Friday, April 6, 2012
Rich Mogull:
The significant thing is that, unlike almost all other Mac malware we’ve seen, Flashback can insinuate itself into your system if you merely visit an infected webpage and are using vulnerable software. You do not need to enter your administrative password or to manually install anything.
[…]
The vulnerability in Java that Flashback exploits was patched in February by Oracle (which inherited Java as part of its acquisition of Sun Microsystems). But Apple waited nearly two months to update OS X with that patched version.
This is the single biggest security issue for Macs. OS X includes a number of software components from third-party vendors and the Open Source software community, and Apple has a terrible track record in updating those components. When a vulnerability becomes publicly known because it’s been patched on another platform, but it isn’t patched on another, the bad guys have a straight-line roadmap to compromising that unpatched system.

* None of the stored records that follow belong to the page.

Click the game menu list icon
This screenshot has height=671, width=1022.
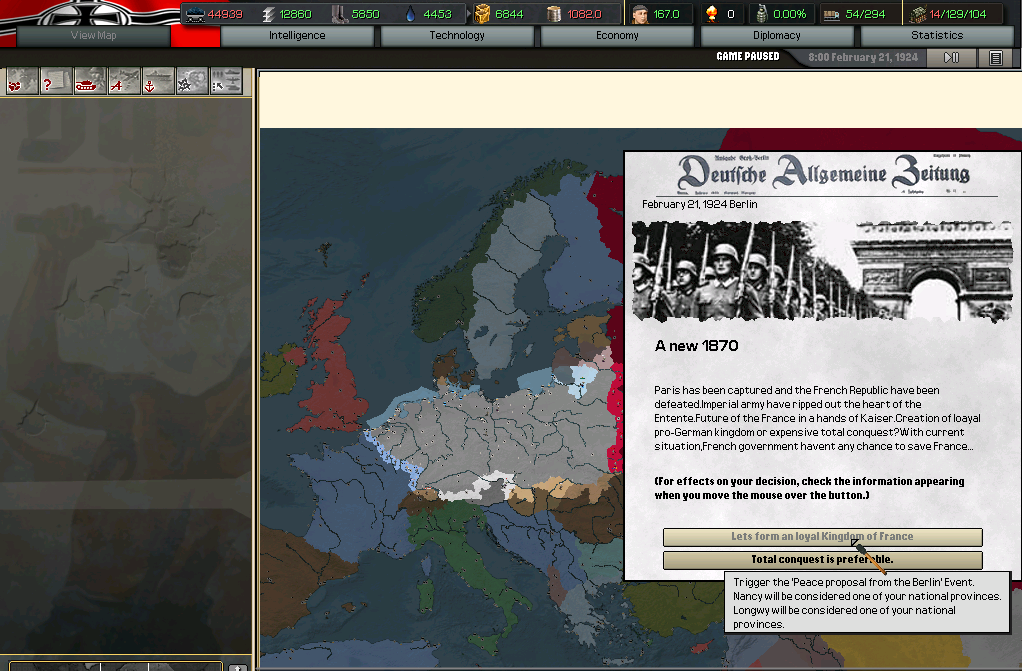coord(995,58)
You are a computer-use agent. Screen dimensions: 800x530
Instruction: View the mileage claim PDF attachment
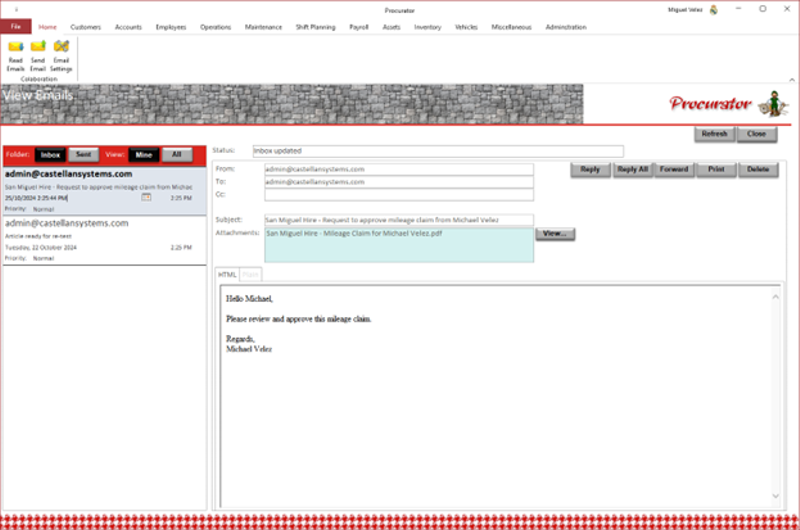(x=555, y=234)
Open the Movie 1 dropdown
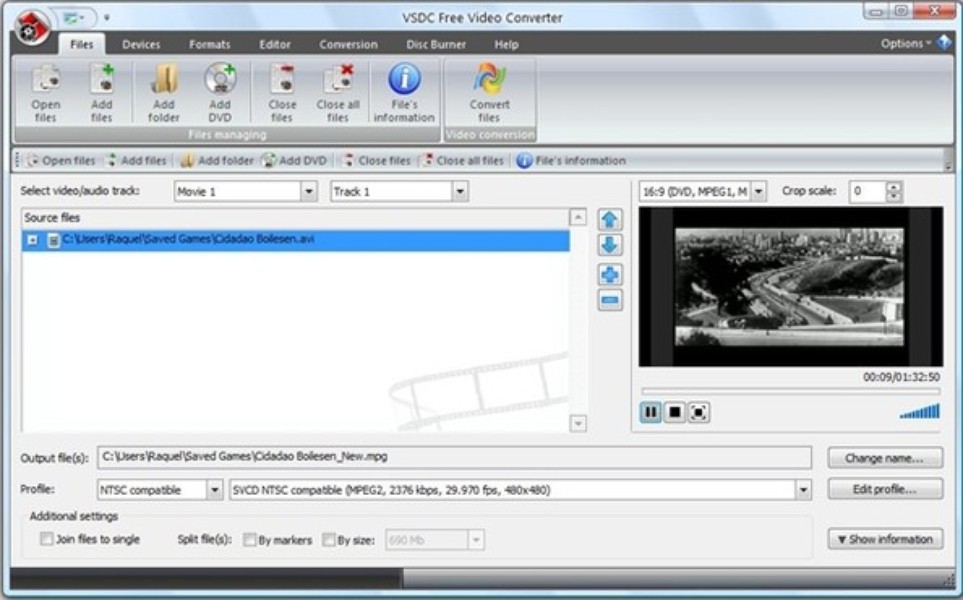Screen dimensions: 963x600 click(x=309, y=191)
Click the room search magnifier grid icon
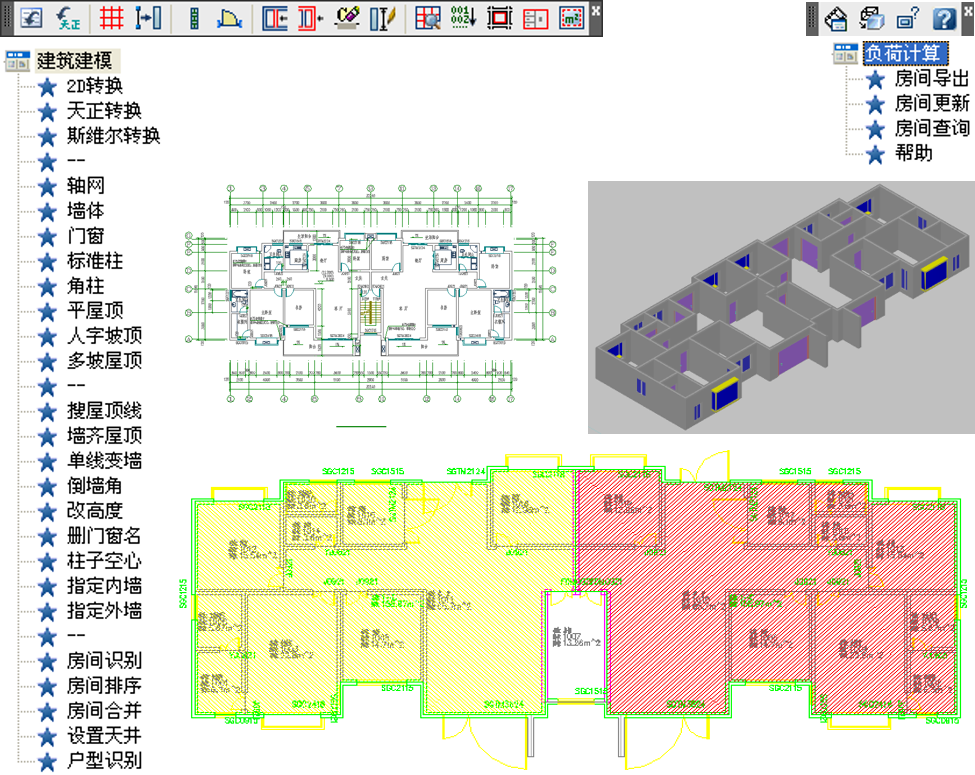Screen dimensions: 975x775 click(x=428, y=17)
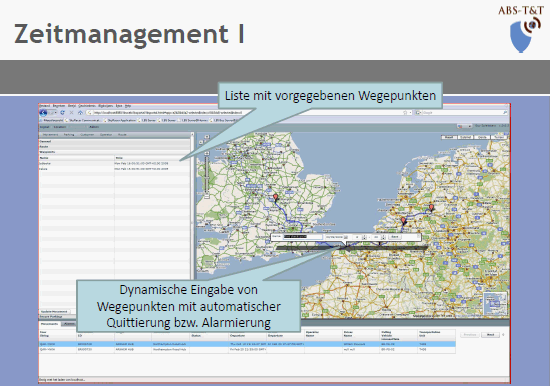Viewport: 550px width, 386px height.
Task: Increase the hour stepper in waypoint popup
Action: click(364, 236)
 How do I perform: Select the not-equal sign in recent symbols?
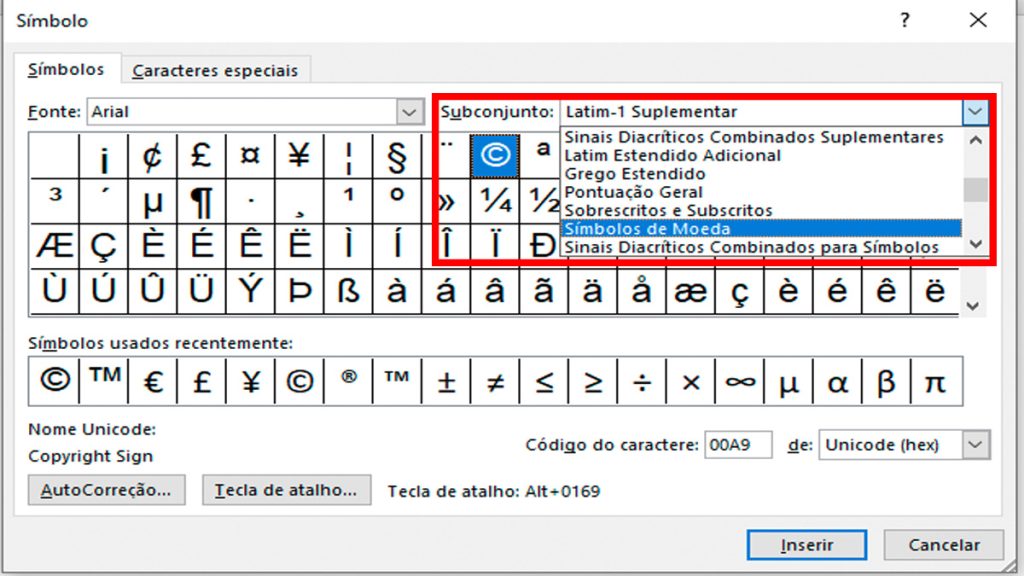click(x=495, y=381)
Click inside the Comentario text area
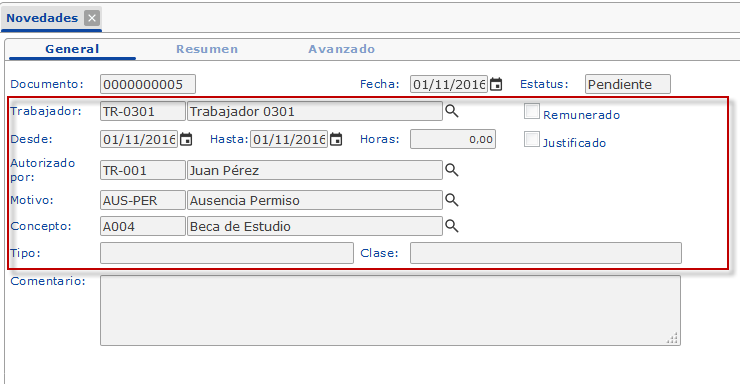 pyautogui.click(x=390, y=310)
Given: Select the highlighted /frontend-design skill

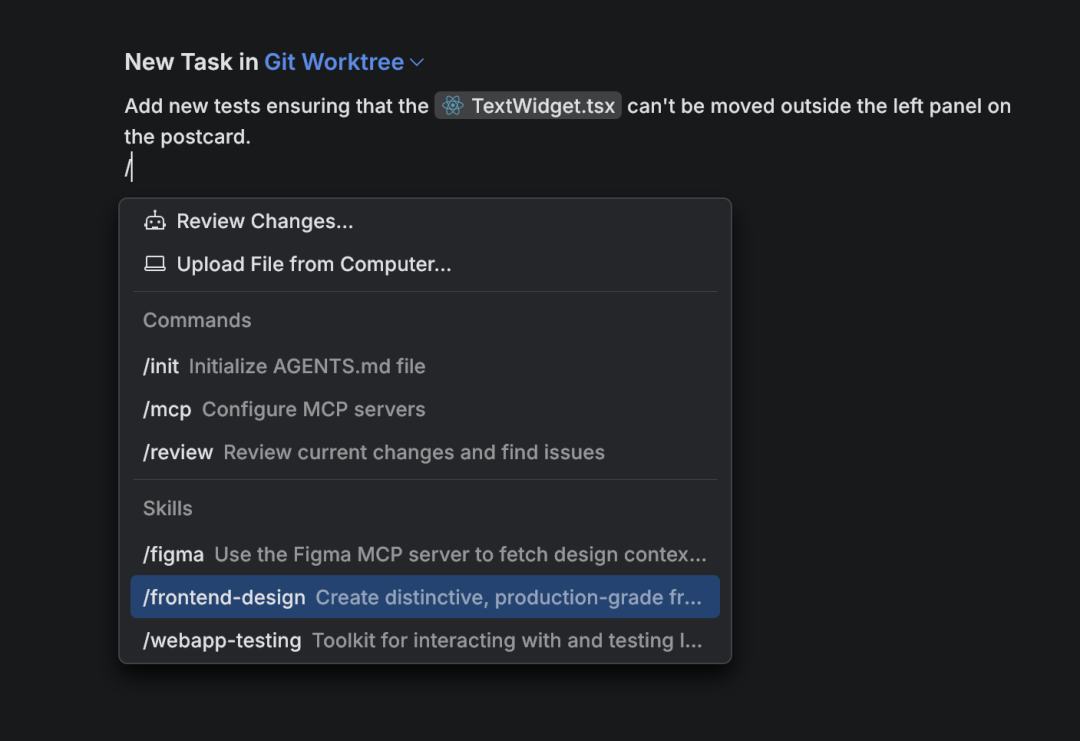Looking at the screenshot, I should click(x=224, y=597).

In recent years, I’ve only used Java for CrashPlan, so I had it turned off in the browser. And, as it happens, Macs with Xcode or Little Snitch installed are not vulnerable.
The previous incarnation of Flashback was a Trojan horse that masqueraded as an installer for Flash. The interesting thing about that attack vector is that neither sandboxing nor Gatekeeper would be able to protect against it.
Mac Sandboxing Security
Rajeev Nayak:
If you use Chrome, Firefox, or Safari, you can now upload files by dragging them from your desktop onto the Dropbox website. After Dropbox detects the upload, it’ll work its magic to get your stuff wherever you need it.
I recently discovered that this works in Google Docs, too. Pretty cool.
I’ve been using both of these cloud services a lot lately, and the interesting thing is that there’s almost zero overlap with Apple’s (current) vision for iCloud. Dropbox lets me edit the same file with multiple apps on different devices. Google Docs lets multiple people view and edit the same documents, with revision tracking, permissions, and notification.
There’s no iWork for Windows, and iWork.com was read-only and (like iDisk) will be shut down. Apple just doesn’t seem interested in serving customers who want to collaborate or use other platforms.
FadingRed (via Daniel Jalkut):
Greenwich is a Cocoa framework designed to make localization of Cocoa applications extremely easy for developers and translators. We've made every step of the process seamless, so you can focus on creating great software for more people.
This open-source project addresses one of the most longstanding limitations/flaws in Apple’s developer tools. Localization should be much easier than it is, both at the level of communicating with translators and within an Xcode project. So I like that they’re doing something, although I’m a bit skeptical of the dynamic localization approach (contra actual localized xib/nib files). Greenwich seems to rely on string keys (rather than ID numbers), and it inserts the localized strings into the views at runtime. I’ve used apps that do this, and they tend to be characterized by either truncated strings or excess padding. However, in theory Cocoa Auto Layout’s resizing and constraints system should make dynamic localization much more capable than in the past.
Eric Slivka (via Chris Adamson):
Wright outlines a number of different ways in which a malicious user could obtain the login credentials, including customized apps, hidden applications installed on public PCs, or hardware solutions such as a modified speaker dock that could siphon the data.
Apparently the USB vulnerability, which seems to me to be the most serious, only affects iPhones that don’t have a passcode set.
Matt Aimonetti (via Shantonu Sen):
I’d like to make clear that I see myself more in a role of a
facilitator than a technical leader on the order of what Laurent was. This
role has been left vacant for more than 6 months now and needs to be filled
by a group of people with greater technical skills than mine. Additional
contributors are therefore more than welcome to join the team, and their
support will be as much appreciated as it is needed.
Laurent Sansonetti had been working on MacRuby while employed by Apple, but he’s no longer with Apple or contributing to the project.
Update (2012-05-05): Sansonetti has created RubyMotion, a commercial runtime and development environment for building iOS apps with Ruby.